If your validator functions encounter values that are invalid or
unsafe, you should print an error message of the form "ERROR: INVALID
_[val]_ CAUGHT", where "_[val]_" is replaced with name of the library
output being validated. This will help our grading scripts.
You will want to replace your calls to `UNSAFE_unverified()` with
`copy_and_verify` for tainted primitives (e.g., `long long`s) and
`copy_and_verify_string` for tainted string. You can find an example
of a string verifier
[here](https://github.com/PLSysSec/rlbox-book/blob/main/src/chapters/examples/wasm-hello-example/main.cpp#L81-L84).
Once you are done, copy `app.cpp` to `sol3.cpp`.
# Notes and hints
- Read the RLBox docs and example mentioned above.
- Invoking a sandbox function requires all of its arguments to be
tainted.
- You will need to change the type signature of `on_completion()`.
- It is probably not a good idea to try to interpret the huge compiler
errors that RLBox will throw at you. A better idea would be to look
at your code and try to work out what values are tainted at which
point.
- Even though the return value of `get_hash` is an integer, it still
needs to be checked. What is the range of values that
`compute_hash` seems to have been designed to output? What is the
range of values it actually *can* output? (You should be able to
come up with an `argv[1]` input to main that causes `get_hash` to
return an out-of-intended-bounds hash result.)
# Logistics
You will submit using Gradescope.
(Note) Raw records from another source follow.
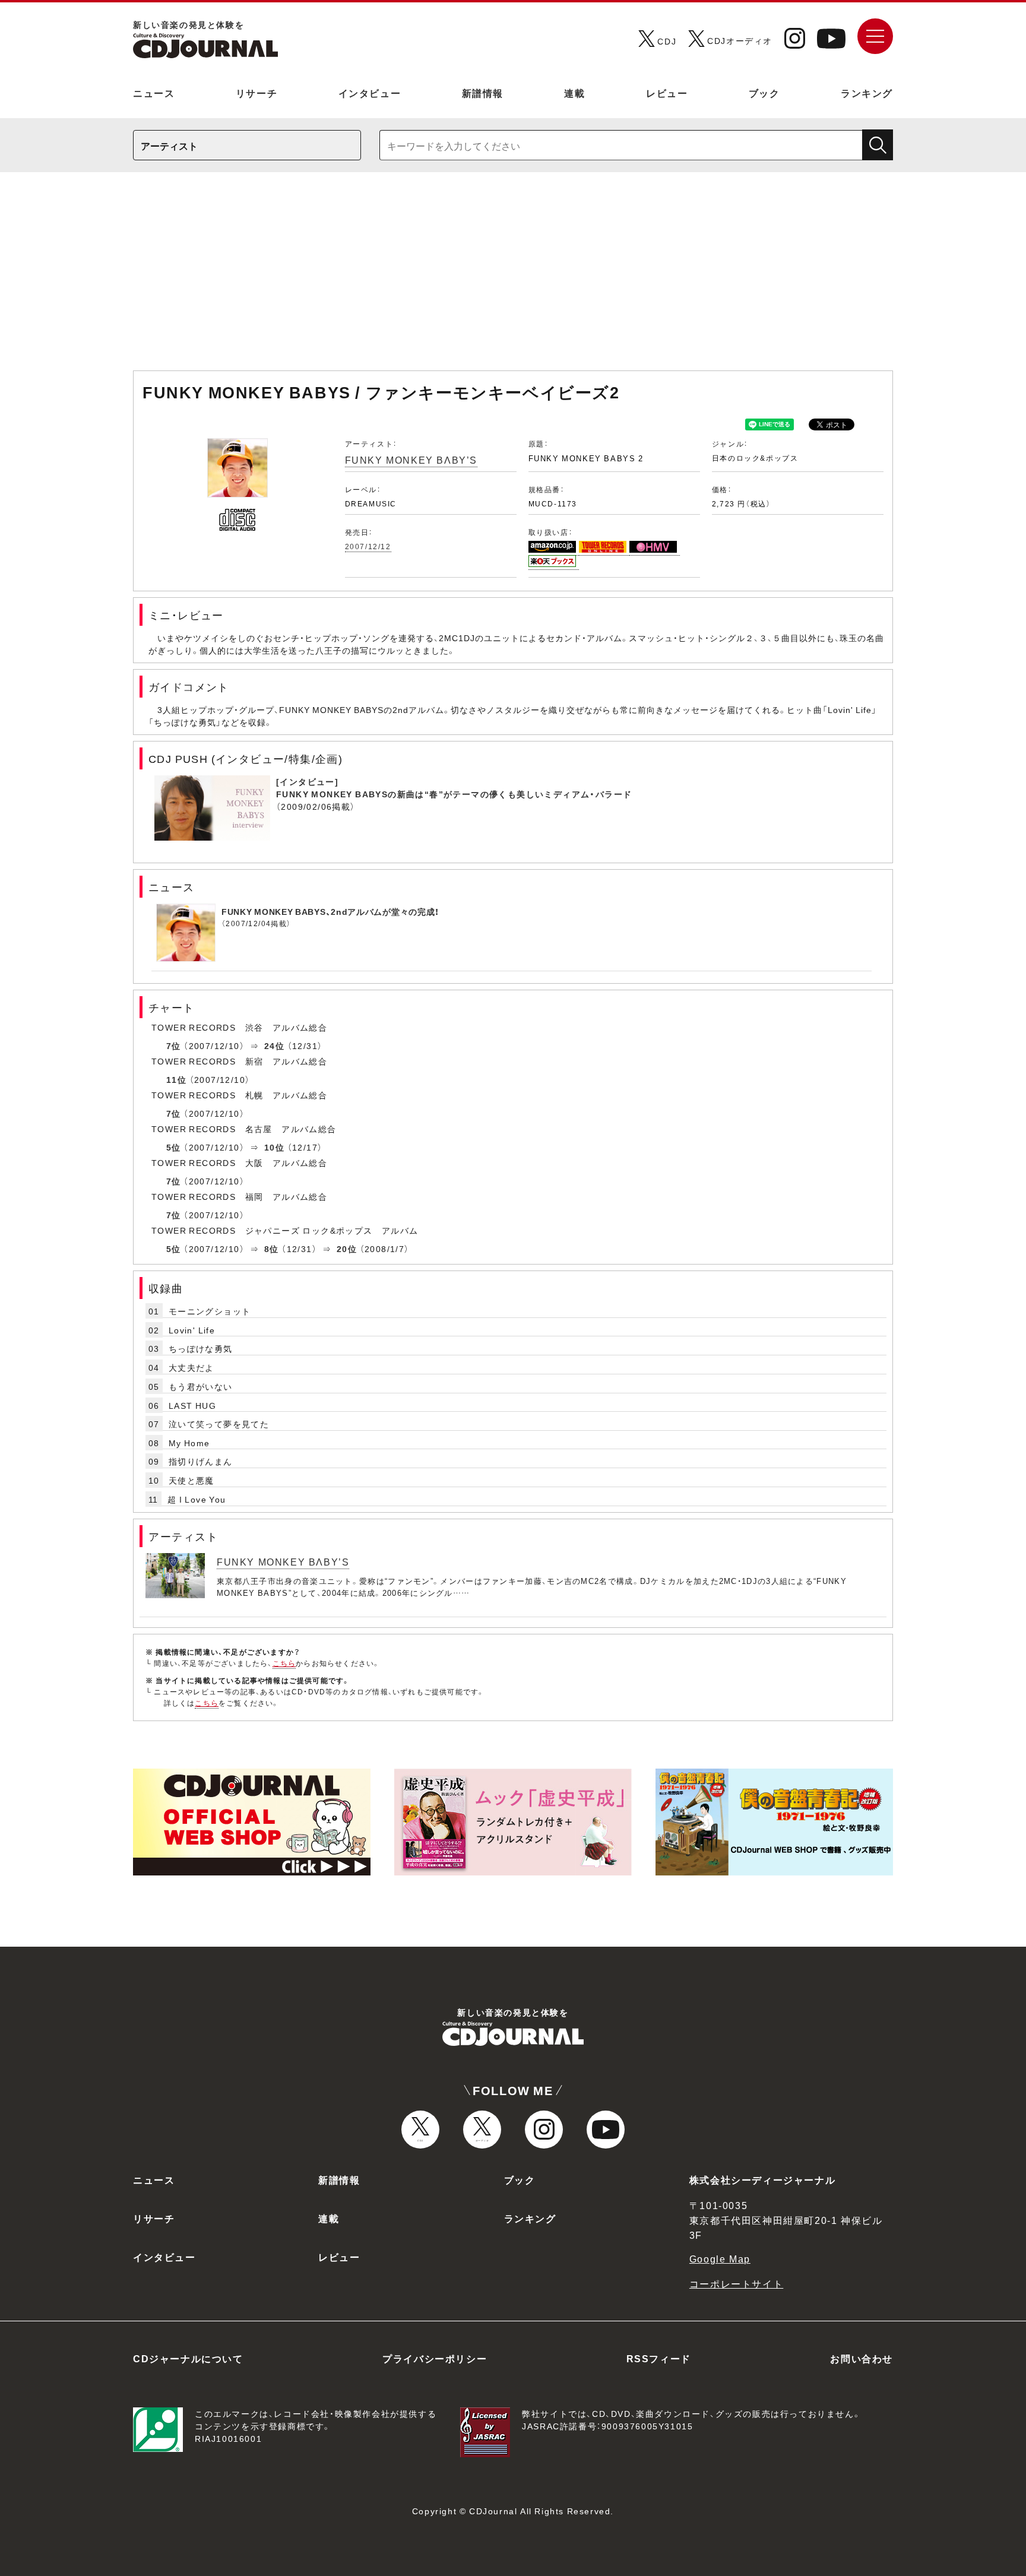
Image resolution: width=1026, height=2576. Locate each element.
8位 (271, 1248)
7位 (173, 1045)
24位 (274, 1045)
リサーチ (256, 92)
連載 (574, 92)
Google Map (719, 2258)
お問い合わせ (861, 2358)
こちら (284, 1663)
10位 (274, 1147)
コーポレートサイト (736, 2283)
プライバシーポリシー (434, 2358)
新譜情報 (483, 92)
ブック (764, 92)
You should submit a zip file of
your solution, without directory structure. Your solution should
include at least the following files:
* `sol1.cpp`: This is your first sandboxed version of `app.cpp`. The
provided crashing inputs should not cause a segfault on this (now
sandboxed) application.
* `sol2.txt`: This should contain the command-line arguments to your
now-sandboxed application (`sol1.cpp`) that causes the application
to abort. We will test it against our reference solution.
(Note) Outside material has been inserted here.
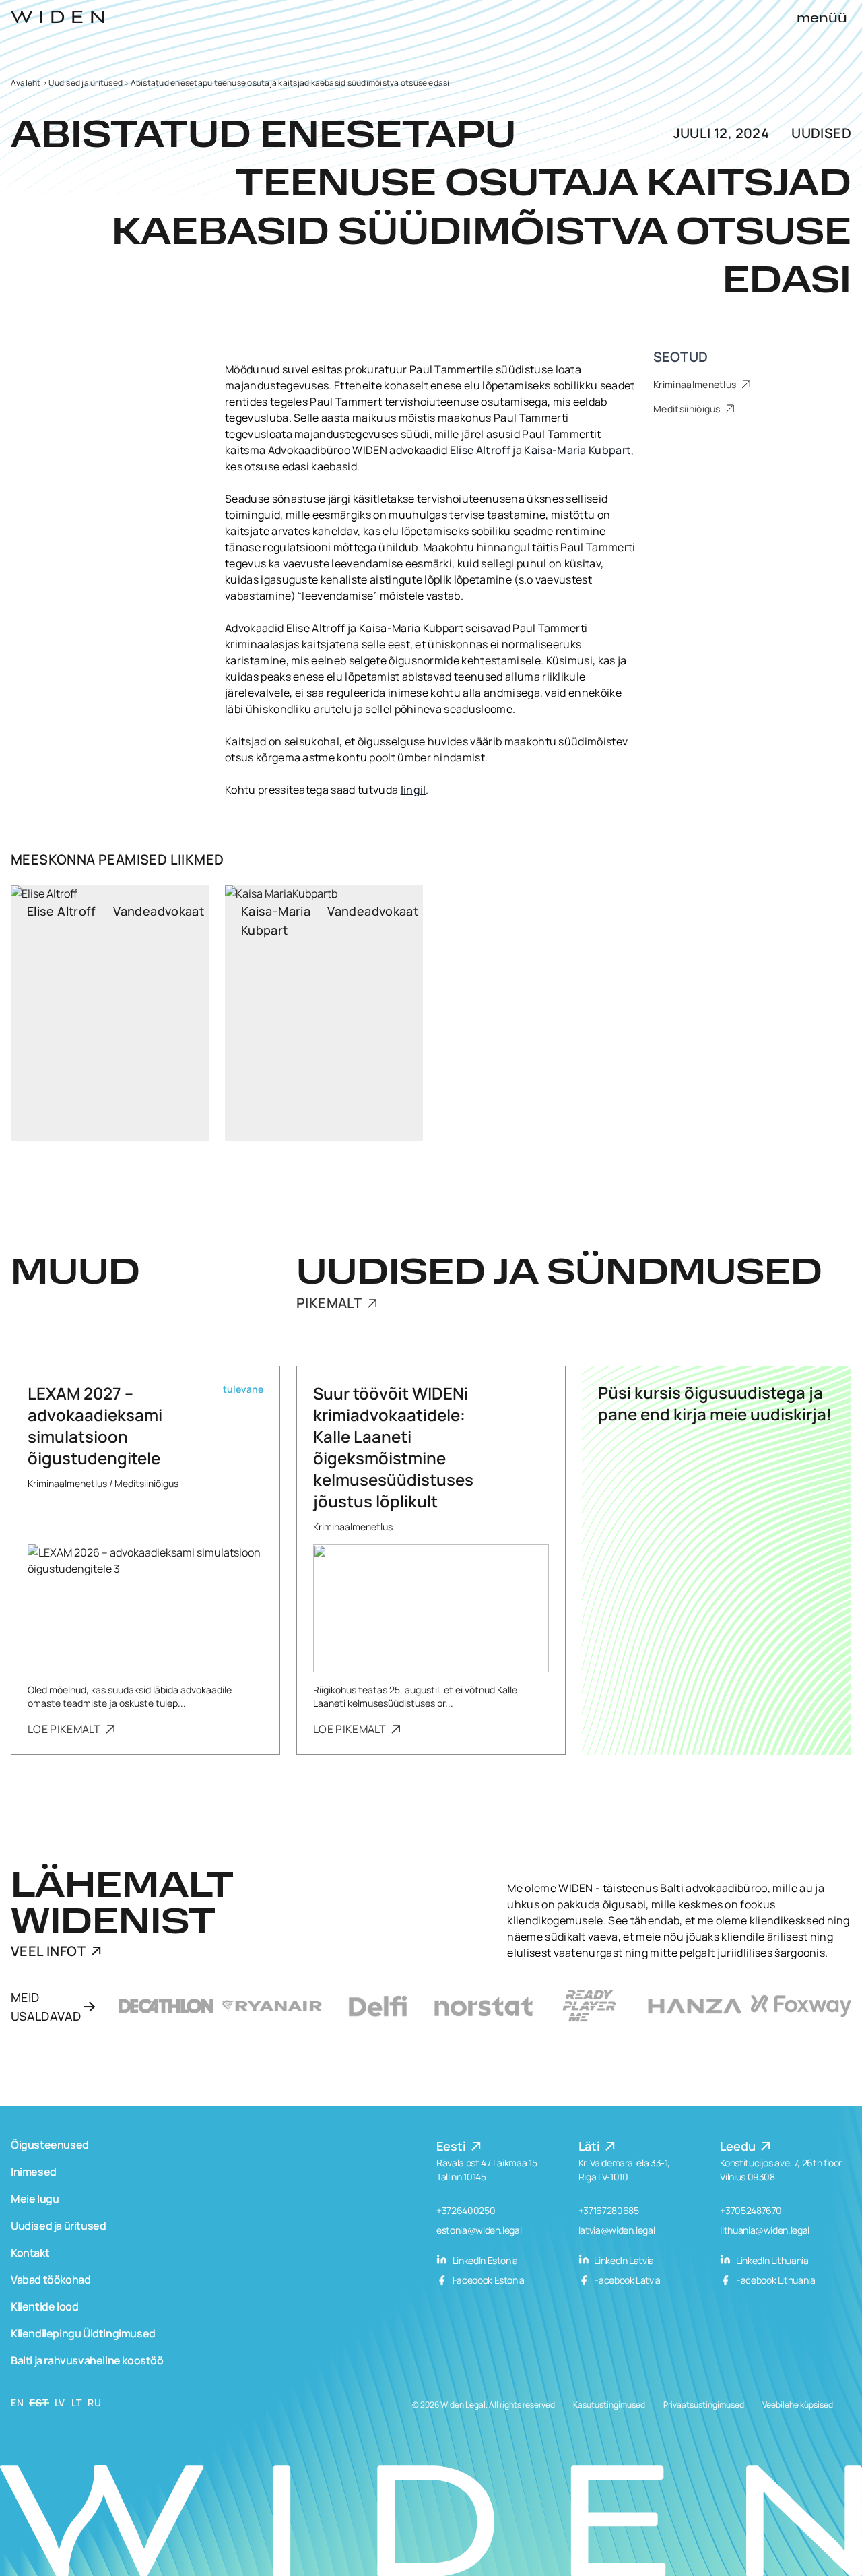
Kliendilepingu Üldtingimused (83, 2333)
* `sol3.cpp`: This will be your improved version of `sol1.cpp`, which
addresses the confused deputy attack vector from step 2. Neither
the original vulnerability, nor the vulnerability you exploited in
part 2, should cause this version of the application either to
segfault or abort. We will test your `sol3.cpp` against our
reference solution to parts 1 and 2.
Along with each of these files, you should also submit `writeup1.txt`,
`writeup2.txt`, and `writeup3.txt`, briefly explaining how you came to
the solution for each of the 3 parts. In particular, for
writeup2.txt, explicitly explain why the arguments to the program
cause the application to segfault even though you sandboxed the
library.
# Grading
The exercise will be graded out of 10 points. These will be assigned
as follows:
* One point for security of `sol1.cpp`. We will try inputs that cause
the unsandboxed library to crash and make sure they don't trigger
segfaults in your sandboxed application. (It's okay if they trigger
aborts because of failed WebAssembly bounds checks.)
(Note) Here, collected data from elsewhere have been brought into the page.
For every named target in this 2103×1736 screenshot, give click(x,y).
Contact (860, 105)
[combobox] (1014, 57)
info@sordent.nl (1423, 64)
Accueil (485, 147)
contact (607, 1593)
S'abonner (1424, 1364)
* Two points for the correctness of `sol1.cpp`. We will check that
your app behaves the same on valid inputs as the original,
unsandboxed application.
* Two points if `sol2.txt` causes our reference solution to part 1 to
crash.
* Three points for security of `sol3.cpp`. We will try inputs that
cause the library to confuse the original, unsandboxed application
or that cause the library to violate the implicit
library-application contract, and make sure that your validators
catch the erroneous values and prevent the sandboxed application
from crashing or misbehaving.
* Two points for the correctness of `sol3.cpp`. We will check that
your app still behaves the same on valid inputs as the original,
unsandboxed application, even with validators added.
# Acknowledgements
This exercise is an updated version of
[PA3](https://cseweb.ucsd.edu/~dstefan/cse127-fall21/pa/pa3.html)
from UCSD's [Fall 2021 CSE
127](https://cseweb.ucsd.edu/~dstefan/cse127-fall21/). Thanks to
Deian Stefan and the CSE 127 TAs. Greets to Shravan.